_練習問題_
A. 双子の出生に関する文章によると、日本で体外受精が始まったのは何年ですか。
B. 双子の出生に関する文章の最後の文に続けて、文章を書き継ぎなさい。

5月16日、俳優の東出昌大さんと女優の杏さんが双子の女児を出産したことを発表。杏さんの父、渡辺謙さんも自身のSNSで喜びを明かしました。杏さんは現在年30歳で、今回が初めての出産。それだけでも初めてのことだらけで大変なのに、双子を授かったら……と考えると、おめでたいことながら不安がよぎるのも事実です。
杏さんの双子出産もさることながら、街を歩いていると双子用のベビーカーを押している人がちらほら。「最近なんとなく、双子が多いような……」と感じている人も少なくないかもしれません。事実、双子や三つ子などの「多胎児」の出生率は世界的に増加しています。
年間2万人の双子が生まれている
まずは日本の多胎児に関するデータを見てみましょう。
1960年の「人口動態調査」によれば多胎児の出生率は1%。しかし、その割合は徐々に増加、2005年には2.2%とピークに達します。そこからやや減少に転じ、2014年は1.9%。それでも約半世紀前の割合と比較すれば、約2倍も増加しています。
ご存知のように、日本の出産総数は減少傾向にあります。その一方で、双子の出生数は年間約2万人とほぼ横ばいをキープしているのです。
なぜ、双子の出生率が上昇しているのか? その理由は「不妊治療」にあります。不妊治療解禁の歴史を振り返りながら、数字を読み解いてみましょう。
排卵誘発剤と体外受精が原因?
まず、多胎児の増加が不妊治療によるものとされる理由は二つあります。その一つが、排卵誘発剤の使用。排卵誘発剤とは女性が排卵が見られず妊娠しづらい場合に内服薬や注射で排卵を促す方法。また排卵がある場合でも、人工受精の確率を上げるために用いられる場合もあります。これが日本で使用されるようになったのは1966年。さらに、1975年には注射剤の保険適用がなされました。
もう一つの理由は体外受精です。体外受精は精子と卵子を体外で受精させ、胎内に戻す治療法。複数の受精卵を胎内に戻すことで、妊娠する確率を上げるため、これが多胎児の増加につながると考えられています。
体外受精が日本で始まったのは1983年。結果的に多胎児の出生率が増加し、これを受け、1996年には体外受精で子宮に戻す受精卵の数に制限が設けられました。日本産婦人科学会が設けたルールは「年齢を問わず、胚移植は原則3個以内に制限する」というもの。
このルールにより4つ子の出産は減りましたが、双子や3つ子に関しては変わらず、2007年に日本生殖医学会が再度ルールを制定。以下のように年齢ごとに明確にルールを定めました。
・40歳以上で3個以内
・35歳以内で2回目以降の治療と35歳以上40歳未満は同2個以下
・35歳未満で1回目の治療では原則1個。
27人に1人が体外受精で誕生
なぜ、こんなにも厳密に「戻す受精卵」に関するルールが定められたかというと、多胎妊娠にはさまざまなリスクがあるからです。

_資料_
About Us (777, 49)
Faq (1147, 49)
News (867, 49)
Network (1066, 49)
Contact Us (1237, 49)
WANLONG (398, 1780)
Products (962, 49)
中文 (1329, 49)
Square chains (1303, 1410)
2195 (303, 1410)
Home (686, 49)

_解答_
A. 1983年です。

B.
日本の単胎出産による出産時期の死亡率はおよそ1000人に対し4人。しかし、これが双子となると死亡率は2倍に、3つ子になると約12倍になると言われています。また、死産だけでなく、「未熟児」「早産」などのリスクもあります。冒頭で紹介した女優・杏さんの場合も、その双子が未熟児だったことが、最近の報道でわかりました。
日本産婦人科学会の調査によれば、2012年に日本で生まれた体外受精児の数は3万7953人。前年と比べ、約5500人も増え、過去最多となりました。総出産数から計算すると、およそ27人に1人が体外受精で誕生した計算になります。
イギリスでは「母親が45歳以上」が一番多い
では、体外受精が日本よりも早く実施された国の多胎児事情はどうなっているのでしょうか?
1978年に世界で初めて体外受精児が生まれたイギリスでは、1000人に対し16人。1976年には1000人に9.6人だったのが、2011年にはピークを迎え16.1人になっています。またこの調査によれば、もっとも多胎児を出産していたのは45歳以上の女性。35歳から39歳で多胎児を出産した女性が1000人に対し約25人であるのに比べ、45歳以上では100人を超えます。
この理由については「高度な不妊治療を受けた結果」ではないかと予想されています。高齢出産を考える女性が不妊治を受ける可能性はかなり高いと言えます。日本でも体外受精が増加した要因として、やはり「晩産化」の傾向が挙げられています。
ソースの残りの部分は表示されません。